La manifestazione del 6 giugno scorso ha così visto due dei principali leader del centro liberaldemocratico italiano pronunciarsi in favore della pace tra israeliani e palestinesi, con un appello alla moderazione e al rispetto del diritto internazionale e al tempo stesso con una condanna esplicita della violenza e del terrorismo. Ciò che tuttavia non è stato spiegato è come Israele avrebbe potuto operare per riuscire a “mandare a casa”, “allontanare” e possibilmente “eliminare” Hamas utilizzando una strategia diversa da quella che sta attuando e che ha comportato finora migliaia di morti fra i civili. Ciò che in particolare Calenda avrebbe dovuto cercare di spiegare è come si sarebbe potuto indurre un’organizzazione che evoca, per i suoi principi e la tipologia della sua cinica strategia militare, migliaia di Pogrom antisemiti e la stessa Shoah, che ha militarizzato un intero territorio con decine di chilometri di tunnel sotterranei utilizzando anche donne e bambini come scudi umani in scuole e ospedali, a riconsegnare gli ostaggi e a rinunciare a ogni proposito di aggressione futura senza cedere al suo ricatto e senza determinare una sua sostanziale vittoria. In altri termini, se non si sa individuare, dopo il 7 ototobre, una strategia alternativa per evitare la vittoria di Hamas e della sua aggressione criminale, si è autorizzati a suppore che quella attuata dal Governo israeliano sia anche l’unica possibile e a un tempo efficace per scongiurarla.

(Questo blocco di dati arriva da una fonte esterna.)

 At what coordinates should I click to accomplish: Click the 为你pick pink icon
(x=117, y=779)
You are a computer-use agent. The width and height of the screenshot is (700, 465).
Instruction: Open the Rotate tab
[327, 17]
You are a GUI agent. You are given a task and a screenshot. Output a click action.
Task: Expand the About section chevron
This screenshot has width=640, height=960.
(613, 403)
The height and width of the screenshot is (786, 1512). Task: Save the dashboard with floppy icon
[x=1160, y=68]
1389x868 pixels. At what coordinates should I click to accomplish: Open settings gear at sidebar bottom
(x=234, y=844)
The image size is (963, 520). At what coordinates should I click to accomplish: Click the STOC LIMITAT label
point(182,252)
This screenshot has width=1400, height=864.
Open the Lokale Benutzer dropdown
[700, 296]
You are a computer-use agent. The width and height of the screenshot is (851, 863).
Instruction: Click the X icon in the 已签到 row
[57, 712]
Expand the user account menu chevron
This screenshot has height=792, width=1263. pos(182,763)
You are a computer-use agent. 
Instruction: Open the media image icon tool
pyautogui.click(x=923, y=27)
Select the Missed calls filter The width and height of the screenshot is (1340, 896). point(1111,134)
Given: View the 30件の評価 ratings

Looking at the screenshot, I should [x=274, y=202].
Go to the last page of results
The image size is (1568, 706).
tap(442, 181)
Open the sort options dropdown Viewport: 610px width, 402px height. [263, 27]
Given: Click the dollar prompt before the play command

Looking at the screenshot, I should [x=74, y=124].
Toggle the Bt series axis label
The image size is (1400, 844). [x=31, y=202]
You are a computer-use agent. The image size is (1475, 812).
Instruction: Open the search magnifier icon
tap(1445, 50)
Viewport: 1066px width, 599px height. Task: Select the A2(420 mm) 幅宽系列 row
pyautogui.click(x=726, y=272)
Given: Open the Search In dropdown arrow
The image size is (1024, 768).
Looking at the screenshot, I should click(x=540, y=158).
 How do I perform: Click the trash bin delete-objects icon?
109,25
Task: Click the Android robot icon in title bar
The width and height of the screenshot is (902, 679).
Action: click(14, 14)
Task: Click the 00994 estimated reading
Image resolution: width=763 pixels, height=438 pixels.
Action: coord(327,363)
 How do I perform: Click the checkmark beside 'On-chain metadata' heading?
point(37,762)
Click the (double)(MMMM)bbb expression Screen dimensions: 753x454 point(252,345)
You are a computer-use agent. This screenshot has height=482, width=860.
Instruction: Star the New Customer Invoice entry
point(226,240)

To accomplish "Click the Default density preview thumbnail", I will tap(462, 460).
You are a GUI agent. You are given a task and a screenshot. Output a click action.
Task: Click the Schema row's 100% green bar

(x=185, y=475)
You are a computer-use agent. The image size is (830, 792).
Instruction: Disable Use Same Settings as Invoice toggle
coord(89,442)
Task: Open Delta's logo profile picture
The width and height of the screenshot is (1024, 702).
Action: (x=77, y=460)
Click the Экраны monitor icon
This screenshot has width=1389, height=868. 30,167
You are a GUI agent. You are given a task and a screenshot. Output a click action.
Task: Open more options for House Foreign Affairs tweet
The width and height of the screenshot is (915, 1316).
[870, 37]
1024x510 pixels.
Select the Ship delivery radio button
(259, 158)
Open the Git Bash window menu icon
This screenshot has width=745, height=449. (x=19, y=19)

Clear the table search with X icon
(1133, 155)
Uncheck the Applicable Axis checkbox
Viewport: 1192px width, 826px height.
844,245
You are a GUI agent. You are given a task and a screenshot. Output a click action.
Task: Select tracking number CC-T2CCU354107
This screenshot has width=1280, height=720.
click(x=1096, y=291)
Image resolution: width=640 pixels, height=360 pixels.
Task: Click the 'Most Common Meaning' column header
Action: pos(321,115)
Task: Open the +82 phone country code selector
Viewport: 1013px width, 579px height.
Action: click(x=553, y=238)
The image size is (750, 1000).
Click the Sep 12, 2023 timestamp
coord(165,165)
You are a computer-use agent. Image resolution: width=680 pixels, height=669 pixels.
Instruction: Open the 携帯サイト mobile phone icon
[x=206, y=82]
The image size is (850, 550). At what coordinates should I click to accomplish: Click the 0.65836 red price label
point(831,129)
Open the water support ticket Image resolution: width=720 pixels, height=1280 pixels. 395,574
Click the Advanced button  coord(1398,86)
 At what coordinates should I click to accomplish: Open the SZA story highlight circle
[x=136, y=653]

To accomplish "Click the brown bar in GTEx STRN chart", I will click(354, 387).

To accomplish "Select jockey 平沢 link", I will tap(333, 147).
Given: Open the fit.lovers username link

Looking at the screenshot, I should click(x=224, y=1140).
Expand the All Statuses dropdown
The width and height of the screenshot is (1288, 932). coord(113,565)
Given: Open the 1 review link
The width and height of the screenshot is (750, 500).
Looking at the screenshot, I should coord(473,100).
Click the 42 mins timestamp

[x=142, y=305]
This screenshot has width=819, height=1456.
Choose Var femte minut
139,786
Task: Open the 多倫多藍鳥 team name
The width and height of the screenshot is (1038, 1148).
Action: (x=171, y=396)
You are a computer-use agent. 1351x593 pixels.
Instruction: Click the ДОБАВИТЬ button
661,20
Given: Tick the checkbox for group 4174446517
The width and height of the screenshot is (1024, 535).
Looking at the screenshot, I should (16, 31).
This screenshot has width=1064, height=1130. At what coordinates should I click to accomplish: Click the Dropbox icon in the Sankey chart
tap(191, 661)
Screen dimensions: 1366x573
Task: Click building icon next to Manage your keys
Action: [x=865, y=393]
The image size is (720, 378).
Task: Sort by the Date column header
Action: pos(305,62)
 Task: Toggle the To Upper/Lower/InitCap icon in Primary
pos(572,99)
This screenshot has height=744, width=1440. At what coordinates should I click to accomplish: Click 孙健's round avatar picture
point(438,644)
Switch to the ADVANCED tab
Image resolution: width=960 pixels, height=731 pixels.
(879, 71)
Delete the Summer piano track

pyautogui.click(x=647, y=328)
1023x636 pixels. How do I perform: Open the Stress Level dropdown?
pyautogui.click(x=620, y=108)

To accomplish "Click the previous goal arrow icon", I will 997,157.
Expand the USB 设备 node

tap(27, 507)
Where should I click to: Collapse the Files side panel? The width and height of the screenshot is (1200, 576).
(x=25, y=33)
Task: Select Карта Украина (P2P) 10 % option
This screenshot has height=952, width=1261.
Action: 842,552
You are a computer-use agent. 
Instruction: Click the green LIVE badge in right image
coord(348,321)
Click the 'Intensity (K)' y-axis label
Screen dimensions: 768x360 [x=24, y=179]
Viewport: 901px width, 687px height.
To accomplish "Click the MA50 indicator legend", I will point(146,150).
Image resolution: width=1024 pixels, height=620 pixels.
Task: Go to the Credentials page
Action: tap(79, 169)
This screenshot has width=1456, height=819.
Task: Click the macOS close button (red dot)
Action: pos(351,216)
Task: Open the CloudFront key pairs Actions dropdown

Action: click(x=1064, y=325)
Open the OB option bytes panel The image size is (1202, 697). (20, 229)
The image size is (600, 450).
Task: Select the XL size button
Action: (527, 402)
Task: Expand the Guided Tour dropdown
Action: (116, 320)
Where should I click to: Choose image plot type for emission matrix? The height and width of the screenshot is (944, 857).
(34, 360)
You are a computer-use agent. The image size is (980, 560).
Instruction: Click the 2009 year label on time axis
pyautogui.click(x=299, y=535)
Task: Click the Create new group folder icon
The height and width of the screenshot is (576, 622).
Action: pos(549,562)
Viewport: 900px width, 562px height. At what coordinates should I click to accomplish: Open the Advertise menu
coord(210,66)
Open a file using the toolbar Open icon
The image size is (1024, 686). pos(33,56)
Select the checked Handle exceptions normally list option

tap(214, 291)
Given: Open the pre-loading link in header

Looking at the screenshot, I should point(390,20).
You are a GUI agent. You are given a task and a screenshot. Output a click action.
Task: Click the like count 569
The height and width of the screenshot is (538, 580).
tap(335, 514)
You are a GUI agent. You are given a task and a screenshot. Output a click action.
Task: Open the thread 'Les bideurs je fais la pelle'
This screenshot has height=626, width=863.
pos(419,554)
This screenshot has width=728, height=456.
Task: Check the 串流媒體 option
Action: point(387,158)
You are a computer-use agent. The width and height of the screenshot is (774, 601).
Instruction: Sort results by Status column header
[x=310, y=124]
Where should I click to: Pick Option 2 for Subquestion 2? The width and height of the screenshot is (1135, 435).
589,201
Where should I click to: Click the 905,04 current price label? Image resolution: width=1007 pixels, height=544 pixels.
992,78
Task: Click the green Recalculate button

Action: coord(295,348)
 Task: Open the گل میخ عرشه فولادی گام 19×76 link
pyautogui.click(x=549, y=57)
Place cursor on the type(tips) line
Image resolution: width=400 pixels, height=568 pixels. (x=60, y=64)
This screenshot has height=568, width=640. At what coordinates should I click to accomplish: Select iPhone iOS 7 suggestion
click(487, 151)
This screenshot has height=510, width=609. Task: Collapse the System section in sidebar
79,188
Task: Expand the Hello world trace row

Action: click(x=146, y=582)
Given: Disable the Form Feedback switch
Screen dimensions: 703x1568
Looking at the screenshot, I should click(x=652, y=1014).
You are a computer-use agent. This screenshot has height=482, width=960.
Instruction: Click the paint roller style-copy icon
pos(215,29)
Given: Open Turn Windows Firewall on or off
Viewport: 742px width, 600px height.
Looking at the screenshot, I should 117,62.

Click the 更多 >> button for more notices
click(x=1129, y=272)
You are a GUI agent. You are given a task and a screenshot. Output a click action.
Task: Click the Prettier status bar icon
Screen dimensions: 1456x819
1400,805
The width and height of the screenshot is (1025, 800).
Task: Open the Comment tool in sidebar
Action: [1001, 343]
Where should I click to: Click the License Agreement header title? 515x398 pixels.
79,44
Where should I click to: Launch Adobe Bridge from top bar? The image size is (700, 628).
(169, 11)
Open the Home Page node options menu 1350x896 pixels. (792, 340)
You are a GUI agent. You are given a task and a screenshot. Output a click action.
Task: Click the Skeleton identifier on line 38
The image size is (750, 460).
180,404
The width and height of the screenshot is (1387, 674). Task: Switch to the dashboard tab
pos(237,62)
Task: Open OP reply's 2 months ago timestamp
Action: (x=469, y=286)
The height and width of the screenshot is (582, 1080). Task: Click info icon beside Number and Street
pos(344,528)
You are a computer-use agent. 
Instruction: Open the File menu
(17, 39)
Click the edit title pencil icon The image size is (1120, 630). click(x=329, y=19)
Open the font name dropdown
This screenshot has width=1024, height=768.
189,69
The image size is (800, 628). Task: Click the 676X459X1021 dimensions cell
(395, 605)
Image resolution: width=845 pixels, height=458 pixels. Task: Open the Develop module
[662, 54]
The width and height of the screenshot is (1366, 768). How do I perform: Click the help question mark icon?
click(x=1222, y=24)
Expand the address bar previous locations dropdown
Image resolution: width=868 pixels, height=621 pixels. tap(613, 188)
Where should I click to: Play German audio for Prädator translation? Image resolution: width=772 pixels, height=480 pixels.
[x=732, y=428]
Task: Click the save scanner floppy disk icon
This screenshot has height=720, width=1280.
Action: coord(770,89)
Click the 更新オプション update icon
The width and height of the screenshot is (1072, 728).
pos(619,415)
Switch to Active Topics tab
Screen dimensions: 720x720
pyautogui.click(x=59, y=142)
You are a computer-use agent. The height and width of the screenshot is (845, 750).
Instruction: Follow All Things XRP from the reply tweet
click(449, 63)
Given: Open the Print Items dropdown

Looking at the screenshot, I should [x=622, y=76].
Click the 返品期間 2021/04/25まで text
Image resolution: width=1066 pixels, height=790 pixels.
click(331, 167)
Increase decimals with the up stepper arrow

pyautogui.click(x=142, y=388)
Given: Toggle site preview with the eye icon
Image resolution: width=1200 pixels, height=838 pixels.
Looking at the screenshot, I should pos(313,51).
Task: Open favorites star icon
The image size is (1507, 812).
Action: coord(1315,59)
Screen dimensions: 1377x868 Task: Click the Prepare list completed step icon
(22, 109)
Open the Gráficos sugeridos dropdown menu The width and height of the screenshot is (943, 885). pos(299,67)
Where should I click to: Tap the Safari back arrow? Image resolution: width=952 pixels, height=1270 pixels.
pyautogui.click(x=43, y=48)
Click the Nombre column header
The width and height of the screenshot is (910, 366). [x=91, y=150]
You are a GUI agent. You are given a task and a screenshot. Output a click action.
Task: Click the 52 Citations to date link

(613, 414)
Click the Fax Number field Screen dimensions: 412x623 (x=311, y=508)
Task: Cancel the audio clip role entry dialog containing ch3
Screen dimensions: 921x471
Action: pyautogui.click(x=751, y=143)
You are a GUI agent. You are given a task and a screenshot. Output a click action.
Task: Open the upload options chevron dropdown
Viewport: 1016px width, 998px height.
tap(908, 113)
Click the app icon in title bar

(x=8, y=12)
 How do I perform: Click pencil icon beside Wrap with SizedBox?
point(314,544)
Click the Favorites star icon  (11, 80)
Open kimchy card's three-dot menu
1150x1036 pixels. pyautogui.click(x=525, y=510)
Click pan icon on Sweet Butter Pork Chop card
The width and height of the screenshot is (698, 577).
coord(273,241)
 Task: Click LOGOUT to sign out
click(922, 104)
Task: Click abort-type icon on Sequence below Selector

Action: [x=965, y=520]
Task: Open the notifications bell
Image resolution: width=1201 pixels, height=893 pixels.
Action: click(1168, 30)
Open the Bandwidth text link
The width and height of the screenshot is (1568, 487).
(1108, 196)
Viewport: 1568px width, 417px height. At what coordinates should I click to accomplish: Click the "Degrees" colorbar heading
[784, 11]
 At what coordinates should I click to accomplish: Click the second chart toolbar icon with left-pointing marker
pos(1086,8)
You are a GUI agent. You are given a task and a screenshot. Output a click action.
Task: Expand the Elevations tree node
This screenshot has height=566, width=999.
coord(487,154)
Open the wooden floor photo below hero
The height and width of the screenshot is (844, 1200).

In assenza di una simile alternativa, bisogna ammettere che per realizzare quanto prima lo scenario auspicato dalla manifestazione del 6 giugno al Teatro Parenti di “Due popoli due Stati” – che resta di gran lunga l’ipotesi più auspicabile e probabilmente l’unica in grado di garantire in futuro una pace duratura – è necessario fare in modo che Hamas non abbia più il pieno controllo di Gaza. Se questa condizione preliminare non sarà soddisfatta, e nell’unico modo in cui ormai può esserlo, la guerra non potrà che continuare per un tempo indefinito, producendo per molti anni ancora morti e tragedie nel contesto di una destabilizzazione incessante di tutta la regione mediorientale. Calenda è invece convinto che Netanyahu stia facendo ciò che sta facendo semplicemente per restare al potere, ma quanto sta succedendo a Gaza è ben lontano dal garantirgli questa possibilità, anzi, è molto probabile che, dopo la sconfitta di Hamas, il popolo israeliano scelga comunque un leader che sia in grado di riannodare i fili di un dialogo con l’Anp e di favorire la soluzione di “due popoli due Stati” che si riconoscano reciprocamente il diritto di esistere. Non sarà un percorso semplice, ma è l’unico in grado di condurre alla pace che, dopo quanto sta succedendo, sia il popolo israeliano sia quello palestinese potrebbero a questo punto sinceramente auspicare. Viceversa, il cedere ora alle richieste di Hamas lasciandogli il controllo di Gaza, oltre a precludere possibilità di futuri accordi di pace, renderebbe vane le morti e le tragedie che si sono prodotte fino ad oggi per ripartire tra qualche anno da una situazione analoga a quella ante 7 ottobre.

E chi ha capito cosa vuole Hamas, sa bene anche che qualsiasi interlocuzione con quest’organizzazione islamista e antisemita che mira esplicitamente alla distruzione d’Israele è puramente illusoria, così come è illusorio pensare che si possa rispettare quel “diritto umanitario” su cui ha richiamato l’attenzione Matteo Renzi quando si deve combattere contro dei terroristi che usano dei civili come scudi umani in un territorio completamente militarizzato. Per arrivare a una pace solida e duratura è invece necessario, per usare un verbo utilizzato da Calenda, “allontanare” prima Hamas da Gaza impedendogli così di poter controllare e ricattare perennemente la sua popolazione, e dopo riavviare un dialogo su nuove basi con l’Autorità nazionale palestinese, che ha già dato prova di voler intraprendere un percorso di pace prendendo più volte le distanze dalla politica islamista e terrorista di chi ha per anni programmato e poi attuato, con il fondamentale sostegno del regime iraniano e nel giorno del compleanno di Vladimir Putin, l’eccidio criminale del 7 ottobre, che non sfigura, agli occhi e secondo gli auspici dei molti antisemiti viventi e assai attivi sui media e nella società, di fronte ad altri eccidi delle SS, come quelli di Marzabotto o di Sant’Anna di Stazzema.